Earlier this week I posted that the current Democratic Presidential Candidate plan to support civil unions and not same-sex marriage was a bad plan because it wouldn't actually achieve equality. I based that on our experience here in NJ with an almost year-old civil unions law.
Today there's an article based on recent hearings into the civil unions law that supports the idea that having separate statutes for marriage and civil union based on the gender makeup of the couple inherently creates inequality. Here's the top civil rights officer in the state discussing the situation {h/t Blue Jersey):
Civil Rights Director Frank Vespa-Papaleo, who chairs a commission that recently concluded three hearings on how the new law is working, said, "To me as a commissioner, the testimony revealed overwhelmingly that the civil union law has been a failure."
"It is not working as effectively as if the word 'marriage' were used," Vespa-Papaleo said. "That could be controversial. I could lose my job for saying that."
The statute fails, predictably, because it creates two different types of legal couplehood with different language for each. That in itself denotes a difference between the two, and is enough to create all sorts of problems.
If civil unions are the same as marriage, except for the gender makeup of the couples, why not just call it marriage and do it under the same statute?

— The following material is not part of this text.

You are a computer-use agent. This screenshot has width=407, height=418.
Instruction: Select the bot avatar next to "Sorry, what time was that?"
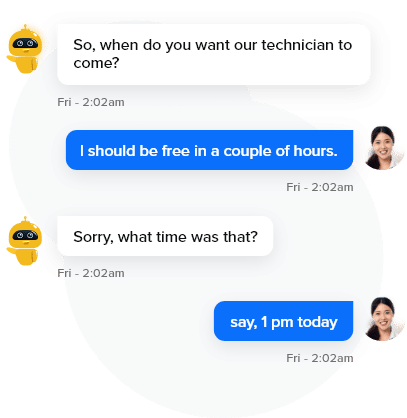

Insurance companies don't have civil unions in their language, and only provide benefits to married couples. By using different words you give an insurance adjuster the ability to do what they are told is their job: deny benefits for any reason they can. Even if benefits are eventually given, it takes a fight that is not necessary for couples who are married. For example:
Vespa-Papaleo cited the initial refusal of UPS to provide health benefits to the civil union partners of its unionized workers in New Jersey, even though it provides such benefits to married gay couples in Massachusetts. UPS ultimately reversed its position, but Vespa-Papaleo said that was due to persuasion by Corzine, who took up the cause of UPS drivers in New Jersey.
Also, other states don't have to recognize New Jersey's civil unions, even if DOMA were struck down, because the words "civil" and "union" aren't used together when talking about legal family relationships. Instead if you get a civil union in NJ and have similar rights to a married straight couple, it's that much harder to move out of state. Rights to kids, to visit your spouse in the hospital, to make medical decisions, etc., that you enjoyed for years suddenly disappear on vacation or if your job gets transfered out of state.
A national civil union like Barack Obama suggests might cover the issue with states not recognizing civil unions, but will not address the insurance or other issues.
Here's the long and the short of it:
Vespa-Papaleo said civil unions are a "magnificent advance," but the law requires his commission to study whether they are as good as marriage.
"That's not my yardstick; that's the yardstick laid out by the Legislature," he said. By that measure, he said, civil unions have failed.
I have no problem with all this talk about civil unions for the short term as or as a stepping stone to full marriage equality, probably in part because I am legally married and it doesn't affect me personally. But if the goal here is to actually provide equal rights for families in this country, the only way to get there is to have one statute defining the legal joining of two non-related people into a single family unit.
It's called marriage, and has been for many centuries. Let's keep that tradition going and let any two non-related people who want to start a family do it as a married couple.